With World War II on the horizon, James Graham, then 19, knew America needed millions of patriots to defend the country's borders. Two days before the United States became involved in 1942, he left the Deep South, where he worked at a tobacco plant, and enlisted in the Navy.
But not even Graham realized the historic impact his service would have as he helped usher in a new wave of black sailors who forever changed how African-Americans participated in the Navy.
Because of high test scores, Graham, born in Lake City, S.C., was assigned to the USS Mason, a destroyer escort and the first U.S. naval ship with a predominantly black crew.
"There weren't a lot of opportunities for blacks, and many of them were programmed to fail," said his wife, Barbara Graham, 88, of Roosevelt. "I consider them heroes and patriots."

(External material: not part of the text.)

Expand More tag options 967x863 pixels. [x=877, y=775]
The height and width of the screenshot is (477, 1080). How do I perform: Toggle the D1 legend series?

James Graham, 90, died Jan. 7.
Graham, stationed in Norfolk, Va., was trained to work on the convoy as a radio operator, which contacted other ships to deliver guns.
Black sailors served with distinction during the Revolutionary and Civil wars and in the War of 1812, but increasing segregation in the Navy eventually consigned them to noncombat roles as stewards and cooks.
A few blacks became officers, only to command shore units.
The pioneering crew of the Mason couldn't avoid racism, as other nonblack Navy men often treated them as second-class citizens and referred to them with racist remarks, family members said.
Graham carried on.
"He wanted to prove to the world that the USS Mason was one worthy ship," Graham said.
Graham's Navy stint ended after more than two years and he settled in Roosevelt. Years would pass before he spearheaded an effort to have his time in the military -- a period when the Navy was desegregated -- recognized.
He wrote several letters to the federal government and then Navy Secretary John Dalton.
In 1995 -- decades after being a part of the first black Navy crew -- the Mason's members were invited to the White House, where they met President Bill Clinton.
James Graham and Clinton shook hands, a moment captured by a White House photographer.
"He was speechless. They treated us like royalty. He was so excited, he didn't sleep the two days before or after meeting the president," his wife said. "Who gets to meet the president?"
"I joined the Navy because of him," said his nephew, William McIver, 67, who spent five years in active duty in the military.
Graham died and slipped out of his wife's arms as she tried to help him around their home. His funeral is set for Monday at John Moore Funeral Home in Roosevelt at 9 a.m.